The CATT lab has developed Maryland's first-ever traffic database, a source of information essential to research and to the creation of traffic forecasting and other new traffic management and planning tools.
CATT also is leading regional development of a laptop-based wireless communication system to allow transportation managers, first responders and public safety agencies to communicate quickly and coordinate their responses to everything from traffic accidents to terrorism attacks. Known as CapWIN, this federally funded regional initiative began its initial testing phase this fall.

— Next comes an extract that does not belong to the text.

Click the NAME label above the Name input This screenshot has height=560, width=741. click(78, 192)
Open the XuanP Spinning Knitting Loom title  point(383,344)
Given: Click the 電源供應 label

Another area of transportation technology in which university researchers are taking a leading role is the creation of computer models that use traffic, communications and other data to improve everything from evacuation planning and management to the efficiency and security of transportation freight. The Maryland Transportation Initiative and its director Hani Mahmassani are leading a number of such projects including one to improve the tracking of freight, one to develop evacuation models for use by the city of Minneapolis and another designed to help Houston officials plan for and manage traffic during disasters, whether human-caused or natural ones like that region's frequent flash floods.

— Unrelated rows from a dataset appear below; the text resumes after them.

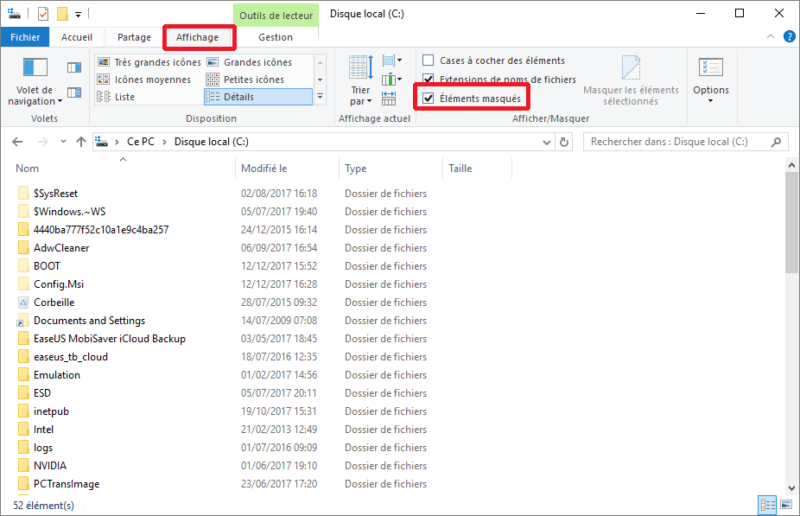Toggle Éléments masqués checkbox

[x=428, y=98]
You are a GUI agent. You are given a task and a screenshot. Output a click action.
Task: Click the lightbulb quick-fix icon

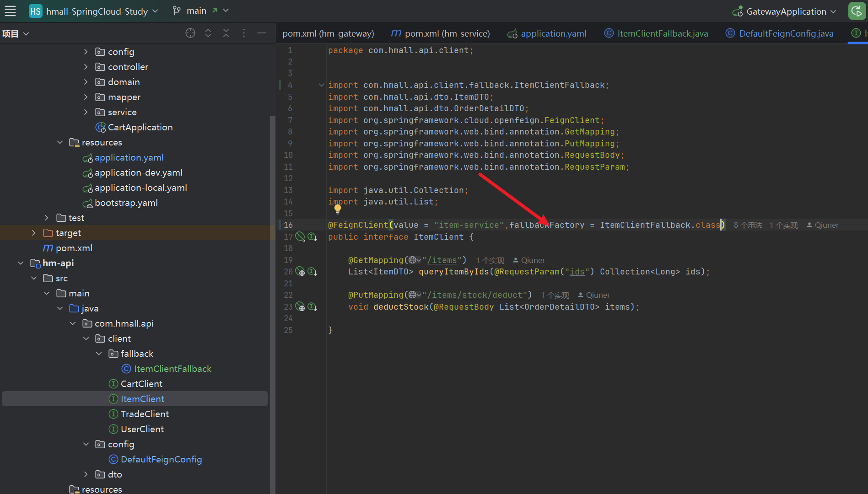click(338, 209)
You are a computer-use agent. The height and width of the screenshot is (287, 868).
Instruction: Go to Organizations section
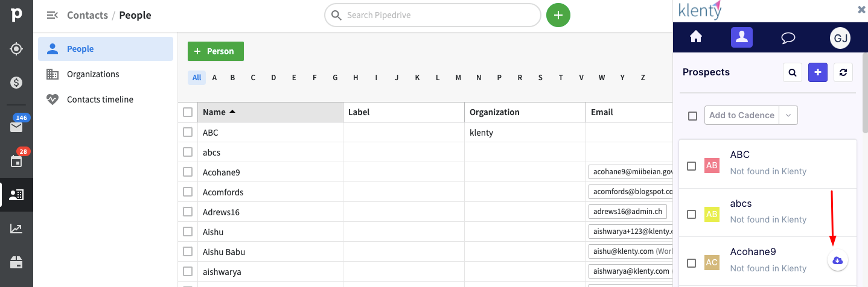93,74
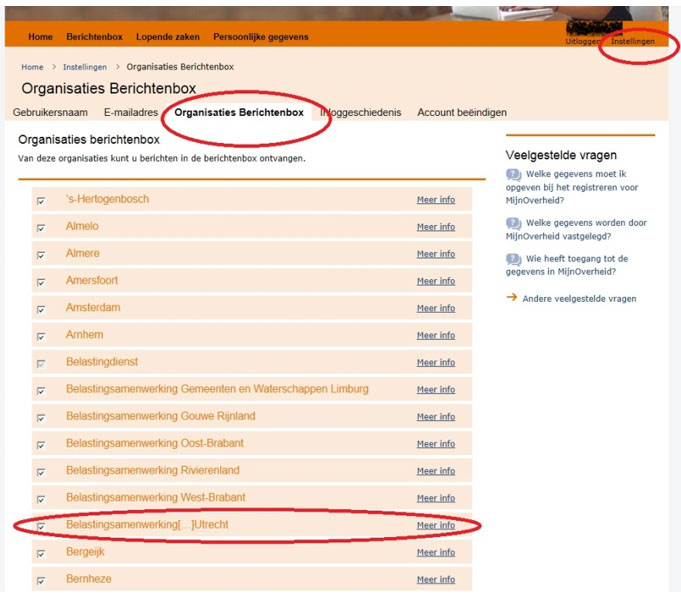Click Home in the breadcrumb trail

[32, 67]
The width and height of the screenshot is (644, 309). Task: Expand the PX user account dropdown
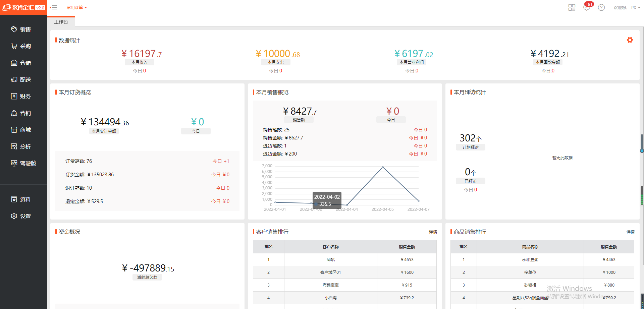(x=636, y=7)
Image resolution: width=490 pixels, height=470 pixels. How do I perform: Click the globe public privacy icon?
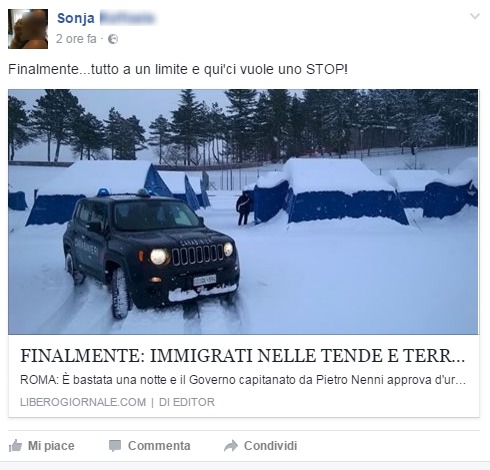tap(113, 39)
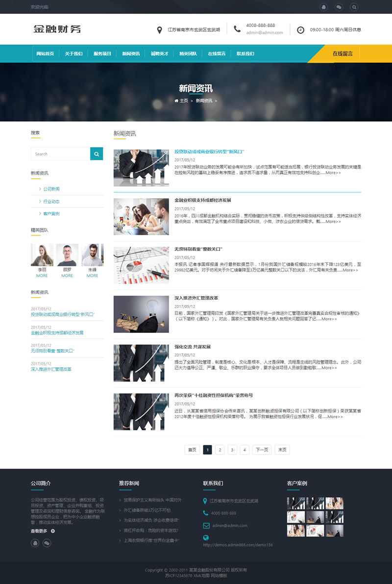
Task: Open the QQ icon in the top bar
Action: tap(323, 7)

"Homeland security is now a broad focal area for a lot of transportation research," Mahmassani explains. "Our related work is in evacuation planning and transportation security, and my own work is in software development that can help significantly with these two areas."

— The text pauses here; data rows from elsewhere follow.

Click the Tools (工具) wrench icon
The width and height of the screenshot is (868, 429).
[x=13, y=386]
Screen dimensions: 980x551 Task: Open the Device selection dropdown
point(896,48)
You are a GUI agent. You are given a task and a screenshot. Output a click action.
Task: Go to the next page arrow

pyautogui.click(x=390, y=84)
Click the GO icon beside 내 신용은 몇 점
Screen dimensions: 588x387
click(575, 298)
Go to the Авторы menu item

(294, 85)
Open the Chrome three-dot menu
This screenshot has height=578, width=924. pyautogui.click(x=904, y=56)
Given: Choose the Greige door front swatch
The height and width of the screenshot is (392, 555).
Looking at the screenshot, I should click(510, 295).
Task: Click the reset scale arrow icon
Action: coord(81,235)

Of course, whether the issue is easing rush-hour gridlock or evacuating large numbers of people after a terrorist attack or natural disaster, one of the greatest challenges for regional transportation and public safety officials is the rapid rise in the number of vehicles jamming area roads. Mahmassani and the MTI also are tackling this broad problem through collaborations with Maryland faculty in the School of Public Affairs and the university's National Center for Smart Growth.